# Shipping temperatures



## Riley ann (Apr 17, 2019)

I ship through ship your reptiles and they say you can ship as long as the high is above 38 degrees but do you think a low of 36 is too cold??


----------



## [email protected] (Apr 23, 2019)

If you follow our packaging guidelines, including 3/4" insulation and heat pack use as directed, shipping with a daytime high between 38F and 70F with a heat pack is safe and predictable. The overnight lows are relative to the daytime highs. You can see full temp and heat pack use guidelines here- https://www.shipyourreptiles.com/en/get-help/get-help-shipping-standards#question-275

I developed the temp guidelines myself, based on 20 years of live reptile shipping, and they are actually pretty conservative. I have shipped much colder (with some additional packaging considerations), but our goal with SYR guidelines is to give all shippers, experienced and new alike, the best chance for success.

Your package interior wouldn't be exposed to overnight lows in any normal expectation. Even the transport planes are pressurized and temp controlled between 55F and 75F.
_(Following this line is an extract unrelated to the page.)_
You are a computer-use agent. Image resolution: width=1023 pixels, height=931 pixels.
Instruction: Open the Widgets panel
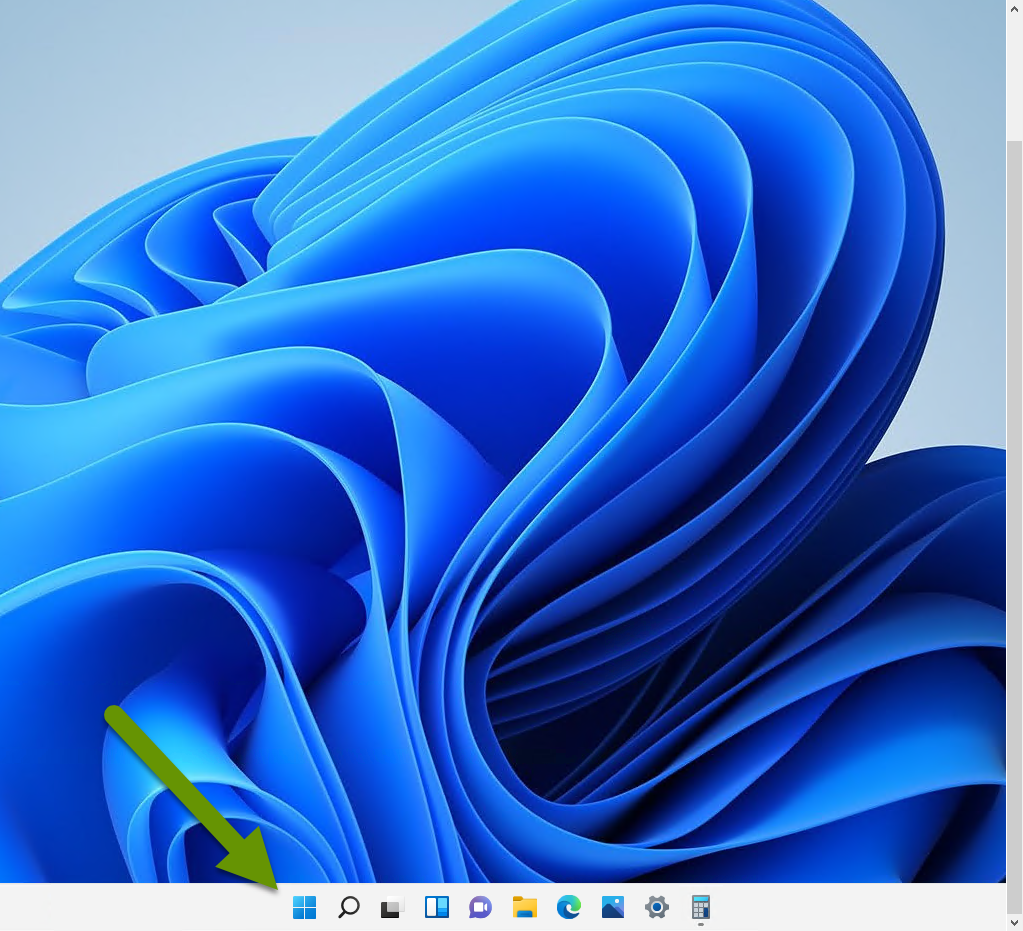436,908
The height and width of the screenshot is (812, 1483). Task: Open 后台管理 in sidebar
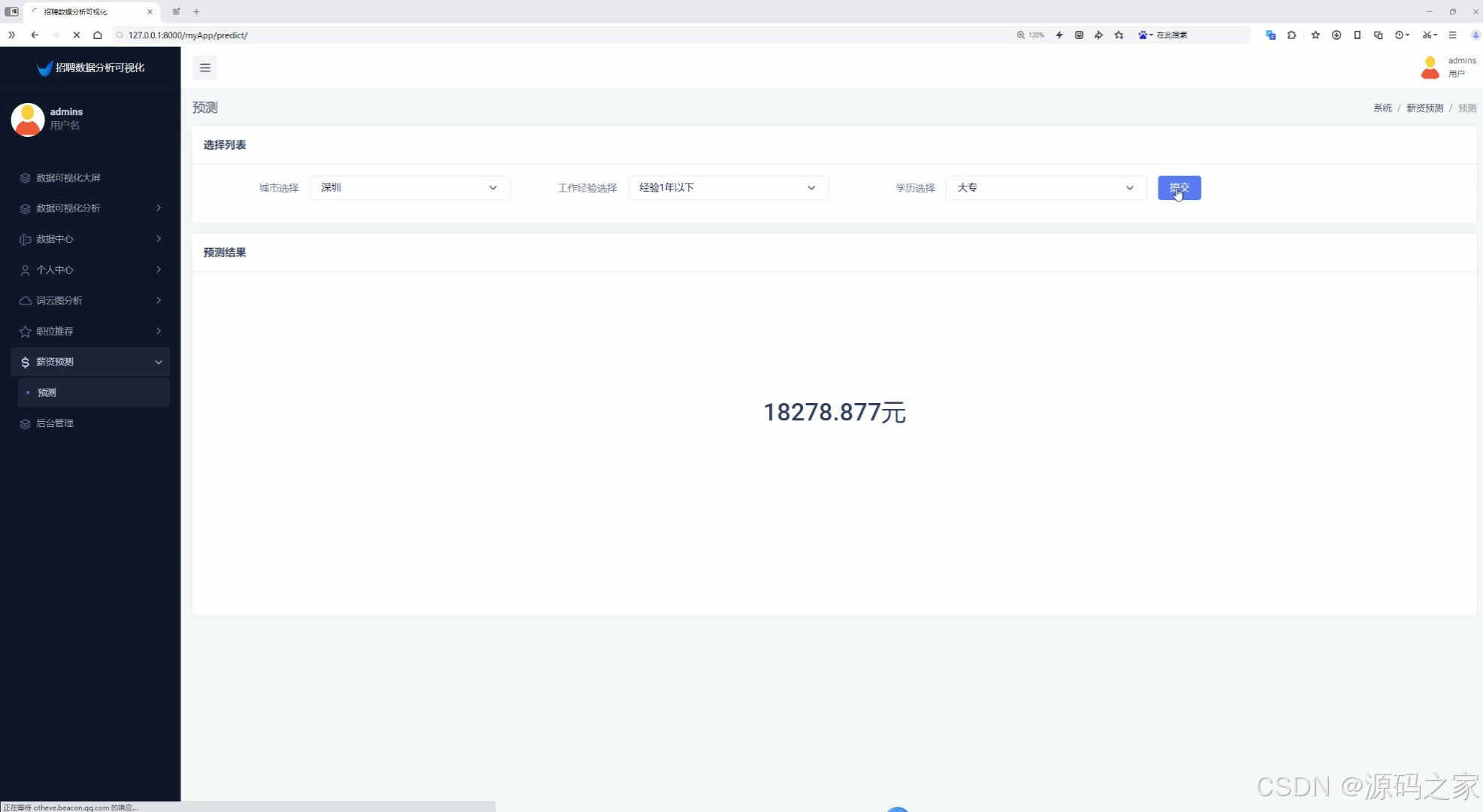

And when you ship within our guidelines, you can also insure your live package for up to $10,000 on the site. If you want to discuss the temps for your specific package, feel free to call our SYR customer service staff, we are happy to answer questions, walk you through the process, and give you the confidence you need to ship safely and successfully.

[email protected]


----------



## Riley ann (Apr 24, 2019)

[email protected] said:


> If you follow our packaging guidelines, including 3/4" insulation and heat pack use as directed, shipping with a daytime high between 38F and 70F with a heat pack is safe and predictable. The overnight lows are relative to the daytime highs. You can see full temp and heat pack use guidelines here- https://www.shipyourreptiles.com/en/get-help/get-help-shipping-standards#question-275
> 
> I developed the temp guidelines myself, based on 20 years of live reptile shipping, and they are actually pretty conservative. I have shipped much colder (with some additional packaging considerations), but our goal with SYR guidelines is to give all shippers, experienced and new alike, the best chance for success.
> 
> ...



Thank you


----------